Your SPF record has a hard ceiling that most people never notice until mail starts failing: it may trigger no more than ten DNS lookups when a receiver evaluates it. Cross that line and SPF returns a permerror, which many receivers treat as a failure. Legitimate mail can land in spam or be rejected outright.
Before you change anything, check where your domain stands right now:
Reads public DNS only. Nothing is stored unless you save the domain to an account.
Why the ten lookup limit exists
Every include, a, mx, ptr, exists, and redirect term in your SPF record forces the receiver to make a DNS query. The limit in RFC 7208 caps that work at ten lookups so a single message cannot trigger an unbounded chain of queries. The catch is that each include you add can pull in a provider whose own record contains more includes, and those count too. A record that looks short on paper can quietly blow past ten once it is fully expanded.
How to tell if you are over the limit
A scan of your domain reports the expanded lookup count and flags a permerror when you are over. The usual culprits are stacking several senders at once: a mailbox provider, a marketing platform, a helpdesk, an invoicing tool, and a CRM, each contributing two or three lookups.
Three ways to get back under ten
1. Remove senders you no longer use
The fastest win is deletion. Old trial tools and retired platforms often leave an include behind. Every one you remove frees up its lookups. Start here before anything more involved.

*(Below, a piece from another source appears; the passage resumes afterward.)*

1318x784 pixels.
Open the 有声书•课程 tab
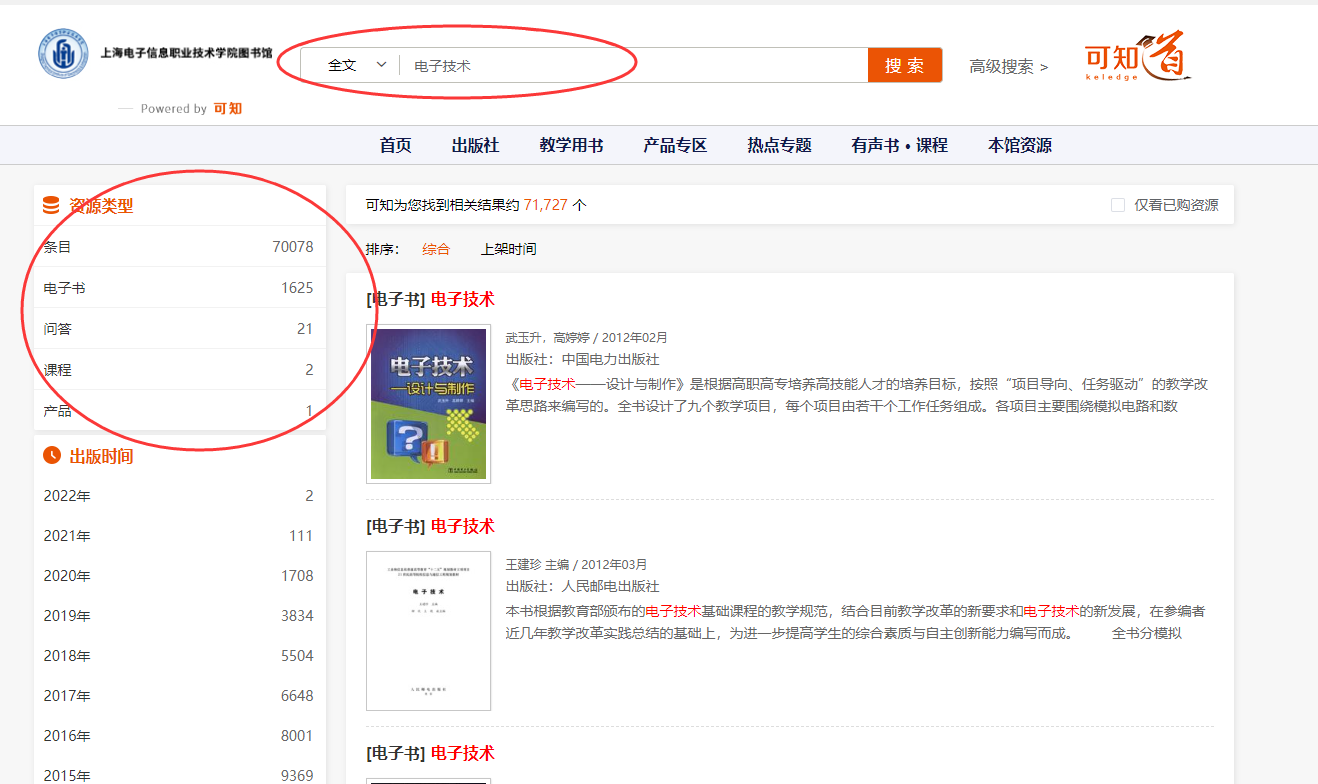click(x=899, y=145)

2. Switch to the provider recommended record
Some providers publish a heavier default include and a leaner alternative. Check each sender's current SPF guidance, because vendors do update these. Swapping to the recommended term can drop your count without losing any coverage.
3. Flatten with care
Flattening replaces an include with the actual IP ranges it resolves to, which removes the lookups entirely. It works, but it is a maintenance commitment: when the provider changes their sending IPs, your flattened record is wrong until you update it. Flatten only providers with stable ranges, and never flatten a large cloud sender whose IPs rotate often.

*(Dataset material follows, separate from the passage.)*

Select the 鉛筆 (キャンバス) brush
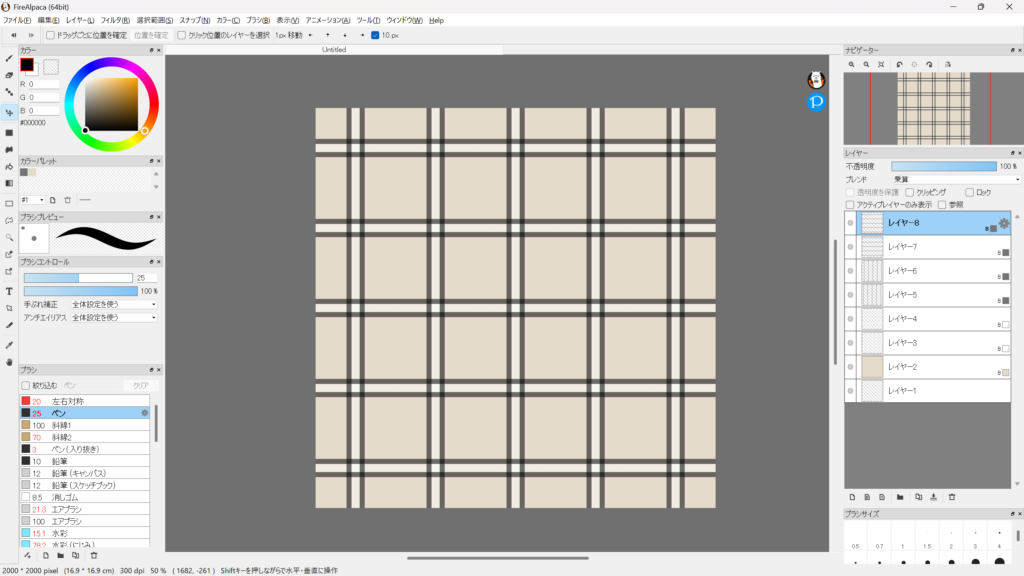The image size is (1024, 576). [79, 473]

Keep the terminating all mechanism strong
While you are editing, confirm the record still ends with -all or ~all. A record ending in +all accepts mail from anywhere and defeats the purpose of SPF. Use -all once you are confident every legitimate sender is covered.
Verify the fix
After you publish the change, wait for DNS to propagate and scan again. The lookup count should read under ten and the permerror should be gone. Recheck any time you add a new sender, since one new include is all it takes to cross the line again.